▶ _Extracto_
_ _ _ _ _

Según datos del Directorio Estadístico Nacional de Unidades Económicas, existen 49 mil 563 tiendas de comercio al menudeo en la Ciudad de México, 2 mil 328 de ellas en Tláhuac y más de un millón en todo el país, lo que representa —según Tarsus México y Multipav, encargadas de la Expo Tendero 2021— más del 40 por ciento de toda la manufacturación de abarrotes. Así mismo, con el aislamiento social obligado por la emergencia sanitaria, las tienditas de la esquina —explica la Alianza Nacional de Pequeños Comerciantes— se volvieron la opción más segura para realizar las compras y sobrellevar los días, a pesar de los alcances económicos de los supermercados.

_ _ _ _ _

(Registros de ubicación de textos y objetos)
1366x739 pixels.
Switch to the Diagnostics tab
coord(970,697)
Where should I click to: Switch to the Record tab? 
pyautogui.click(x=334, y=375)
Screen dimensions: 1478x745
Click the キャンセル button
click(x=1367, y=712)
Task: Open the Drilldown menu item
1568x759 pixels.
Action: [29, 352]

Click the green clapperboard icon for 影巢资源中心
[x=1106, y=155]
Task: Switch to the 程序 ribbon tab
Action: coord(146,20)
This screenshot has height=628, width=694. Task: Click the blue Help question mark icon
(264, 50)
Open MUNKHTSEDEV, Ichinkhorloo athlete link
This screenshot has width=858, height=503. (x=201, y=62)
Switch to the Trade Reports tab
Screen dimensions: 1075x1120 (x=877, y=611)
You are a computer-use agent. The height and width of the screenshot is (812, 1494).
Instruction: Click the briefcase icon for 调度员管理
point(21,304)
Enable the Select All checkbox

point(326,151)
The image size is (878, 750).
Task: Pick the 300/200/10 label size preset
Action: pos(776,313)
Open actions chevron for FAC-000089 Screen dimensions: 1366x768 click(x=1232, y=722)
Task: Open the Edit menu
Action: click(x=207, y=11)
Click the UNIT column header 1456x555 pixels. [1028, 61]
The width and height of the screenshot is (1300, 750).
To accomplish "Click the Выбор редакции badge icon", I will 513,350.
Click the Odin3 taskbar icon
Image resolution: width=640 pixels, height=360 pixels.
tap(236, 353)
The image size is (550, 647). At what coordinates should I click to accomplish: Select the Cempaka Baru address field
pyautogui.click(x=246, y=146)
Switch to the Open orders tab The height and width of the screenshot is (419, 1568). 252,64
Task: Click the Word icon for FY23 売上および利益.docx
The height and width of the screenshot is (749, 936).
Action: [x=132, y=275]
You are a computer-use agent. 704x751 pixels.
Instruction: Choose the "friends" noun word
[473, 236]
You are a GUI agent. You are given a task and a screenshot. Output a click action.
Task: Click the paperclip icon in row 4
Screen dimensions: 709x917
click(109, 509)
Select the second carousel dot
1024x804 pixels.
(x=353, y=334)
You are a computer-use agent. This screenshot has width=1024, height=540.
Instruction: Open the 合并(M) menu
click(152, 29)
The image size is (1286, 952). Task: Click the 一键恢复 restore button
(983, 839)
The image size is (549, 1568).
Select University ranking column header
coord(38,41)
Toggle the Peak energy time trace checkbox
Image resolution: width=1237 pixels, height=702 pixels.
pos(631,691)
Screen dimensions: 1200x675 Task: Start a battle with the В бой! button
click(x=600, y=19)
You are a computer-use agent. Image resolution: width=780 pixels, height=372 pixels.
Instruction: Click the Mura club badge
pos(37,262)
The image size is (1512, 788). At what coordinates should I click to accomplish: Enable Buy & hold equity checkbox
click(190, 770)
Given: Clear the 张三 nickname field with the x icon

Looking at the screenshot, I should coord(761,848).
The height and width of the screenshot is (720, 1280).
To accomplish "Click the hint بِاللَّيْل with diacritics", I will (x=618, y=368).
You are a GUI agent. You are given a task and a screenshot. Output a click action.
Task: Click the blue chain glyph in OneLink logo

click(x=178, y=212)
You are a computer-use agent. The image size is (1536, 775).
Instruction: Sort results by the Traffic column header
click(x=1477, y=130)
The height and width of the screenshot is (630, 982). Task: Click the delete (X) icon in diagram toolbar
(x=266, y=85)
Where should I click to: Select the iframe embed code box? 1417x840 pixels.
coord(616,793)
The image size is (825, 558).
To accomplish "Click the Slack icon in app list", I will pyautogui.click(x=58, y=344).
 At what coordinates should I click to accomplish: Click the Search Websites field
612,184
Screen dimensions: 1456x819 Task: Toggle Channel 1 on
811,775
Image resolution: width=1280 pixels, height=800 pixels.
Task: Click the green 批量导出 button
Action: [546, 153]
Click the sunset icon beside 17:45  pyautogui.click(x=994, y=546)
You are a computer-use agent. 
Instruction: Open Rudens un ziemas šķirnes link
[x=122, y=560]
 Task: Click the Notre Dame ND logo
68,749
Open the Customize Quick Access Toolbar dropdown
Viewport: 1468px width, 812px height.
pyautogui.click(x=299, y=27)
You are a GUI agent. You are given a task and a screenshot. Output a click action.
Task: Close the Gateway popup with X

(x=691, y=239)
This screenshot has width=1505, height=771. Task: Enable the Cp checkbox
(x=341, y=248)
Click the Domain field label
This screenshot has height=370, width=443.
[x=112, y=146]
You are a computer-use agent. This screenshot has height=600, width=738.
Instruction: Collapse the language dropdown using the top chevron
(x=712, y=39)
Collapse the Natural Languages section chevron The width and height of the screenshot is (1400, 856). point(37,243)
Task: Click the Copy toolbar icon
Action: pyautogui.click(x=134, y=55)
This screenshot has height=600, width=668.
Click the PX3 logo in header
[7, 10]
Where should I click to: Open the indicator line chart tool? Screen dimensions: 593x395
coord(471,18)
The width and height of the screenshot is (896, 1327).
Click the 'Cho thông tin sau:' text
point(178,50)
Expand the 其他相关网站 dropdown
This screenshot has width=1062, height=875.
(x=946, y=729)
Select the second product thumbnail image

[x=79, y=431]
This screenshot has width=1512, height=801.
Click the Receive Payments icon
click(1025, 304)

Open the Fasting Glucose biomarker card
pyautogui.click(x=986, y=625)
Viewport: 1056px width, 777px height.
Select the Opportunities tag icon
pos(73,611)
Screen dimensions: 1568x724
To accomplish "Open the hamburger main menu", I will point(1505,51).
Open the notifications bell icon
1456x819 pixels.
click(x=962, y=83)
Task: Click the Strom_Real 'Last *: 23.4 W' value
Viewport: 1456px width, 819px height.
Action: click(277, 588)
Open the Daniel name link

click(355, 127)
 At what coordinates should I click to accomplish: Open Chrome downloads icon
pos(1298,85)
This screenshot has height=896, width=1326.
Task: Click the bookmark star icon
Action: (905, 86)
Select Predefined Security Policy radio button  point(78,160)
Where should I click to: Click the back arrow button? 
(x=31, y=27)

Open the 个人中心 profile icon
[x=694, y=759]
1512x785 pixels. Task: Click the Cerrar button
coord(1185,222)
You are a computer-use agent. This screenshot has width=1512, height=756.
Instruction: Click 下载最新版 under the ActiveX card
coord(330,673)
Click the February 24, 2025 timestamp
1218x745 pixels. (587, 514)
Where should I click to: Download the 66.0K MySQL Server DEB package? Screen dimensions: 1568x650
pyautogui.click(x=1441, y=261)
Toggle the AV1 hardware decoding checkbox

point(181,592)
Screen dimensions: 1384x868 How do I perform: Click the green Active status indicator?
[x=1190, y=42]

_ _ _ _ _

▶ _Tareas por realizar_
A. Edita el texto sobre las tiendas de abarrotes comenzando en "Según datos del" y siguiendo hasta "de los supermercados.", con "supermercados" cambiado por "grandes cadenas comerciales".
B. Por favor, retoma el texto sobre las tiendas de abarrotes donde se detiene y continúalo.
Estos registros no guardan relación con el texto sobre las tiendas de abarrotes.

▶ _Resultados por tarea_
A.
Según datos del Directorio Estadístico Nacional de Unidades Económicas, existen 49 mil 563 tiendas de comercio al menudeo en la Ciudad de México, 2 mil 328 de ellas en Tláhuac y más de un millón en todo el país, lo que representa —según Tarsus México y Multipav, encargadas de la Expo Tendero 2021— más del 40 por ciento de toda la manufacturación de abarrotes. Así mismo, con el aislamiento social obligado por la emergencia sanitaria, las tienditas de la esquina —explica la Alianza Nacional de Pequeños Comerciantes— se volvieron la opción más segura para realizar las compras y sobrellevar los días, a pesar de los alcances económicos de los grandes cadenas comerciales.

B.
“De una tienda usted debe empezar por poquito. La misma gente le va pidiendo las cosas. Si viene alguien y le dice: ‘quiero jamón’ —y no tiene— usted responda: ‘No tengo ahorita, pero se lo traigo a mitad de semana’. Así irá recibiendo cada vez más personas. Gracias a Dios, me ha ido bien, nunca me han asaltado. Toda la gente me conoce. Salgo de aquí y me voy caminando, porque vivo a unas calles. Todos me saludan. Los bicitaxis, los de la basura, todos. A veces vienen y platicamos, o sólo quieren que los escuche. Y lo hago, porque para mí los clientes son lo más importante”.
—Chucho, ¿tienes jugo Del Valle de mango? —la voz de una señora lo sorprende y pone a prueba su memoria.
—Naranja, manzana y uva.
—De naranja, por favor.
Es difícil que a Chucho le roben un ‘No’. Lo confirman sus respuestas, casi siempre afirmativas o con alguna opción, en momentos en los que falta algún producto en el mostrador.
Alguna vez, fuera de la tienda, este señor bajito de 58 años tuvo la idea de formar un equipo de fútbol. Se llamaba El Colonial y jugaba en el Deportivo Zapotitlán, en la colonia Del Mar y el Centro de Salud de La Nopalera, en Tláhuac. “Estuvimos como dos o tres años, yo les daba las camisetas, les pagaba el arbitraje, pero nunca jugué. Era su director técnico (se ríe), aunque tampoco sabía poner el cuadro. Yo nomás les compraba las cosas y los llevaba a jugar”.
Varios de esos jugadores eran sus clientes.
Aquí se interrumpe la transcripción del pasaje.